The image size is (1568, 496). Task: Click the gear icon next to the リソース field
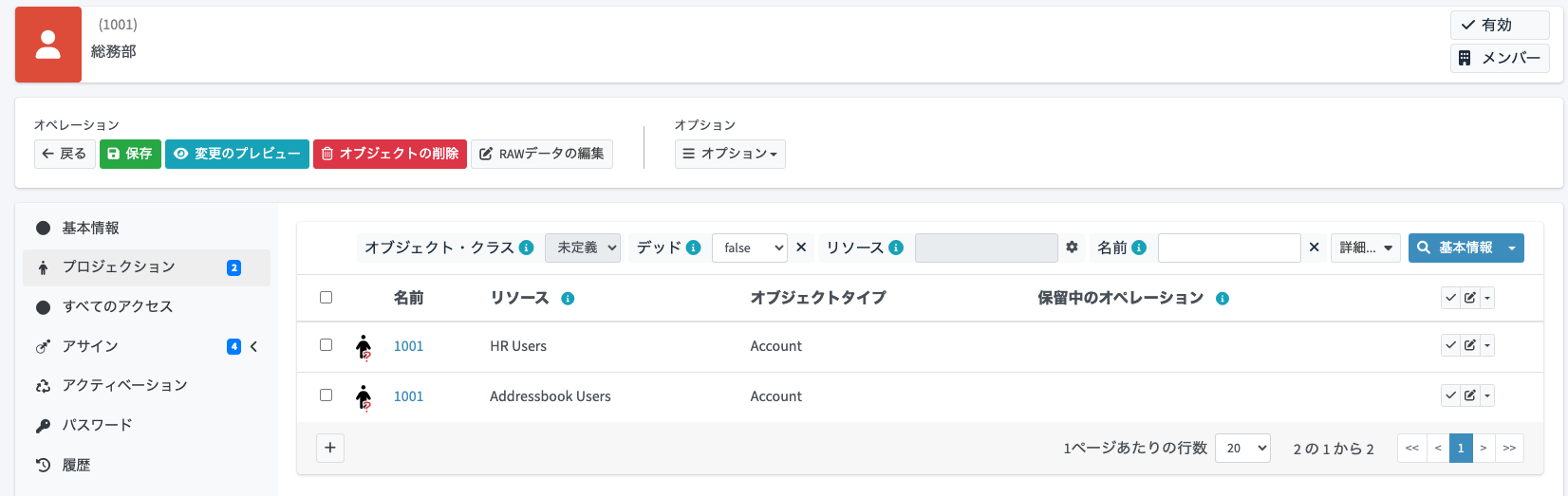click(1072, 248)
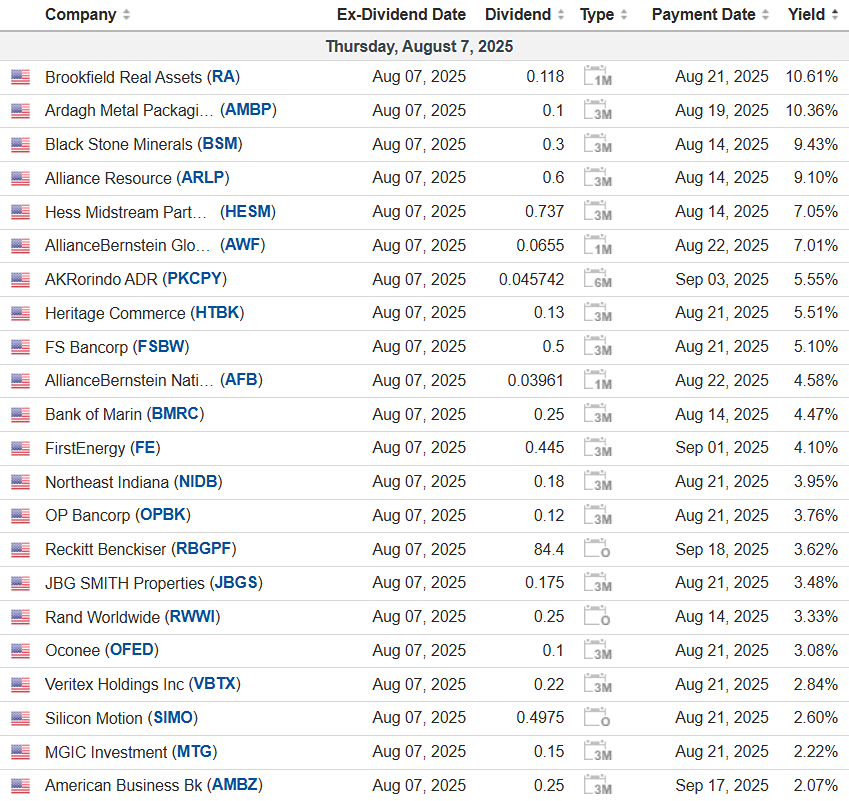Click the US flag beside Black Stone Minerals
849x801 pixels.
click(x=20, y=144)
== == ==
Lay out the rows above as a numbered list, skipping any blank lines and leaving out the pictures.

1. The image size is (1568, 496). Task: Click the gear icon next to the リソース field
2. click(1072, 248)
3. Click the US flag beside Black Stone Minerals
4. 849x801 pixels.
5. click(x=20, y=144)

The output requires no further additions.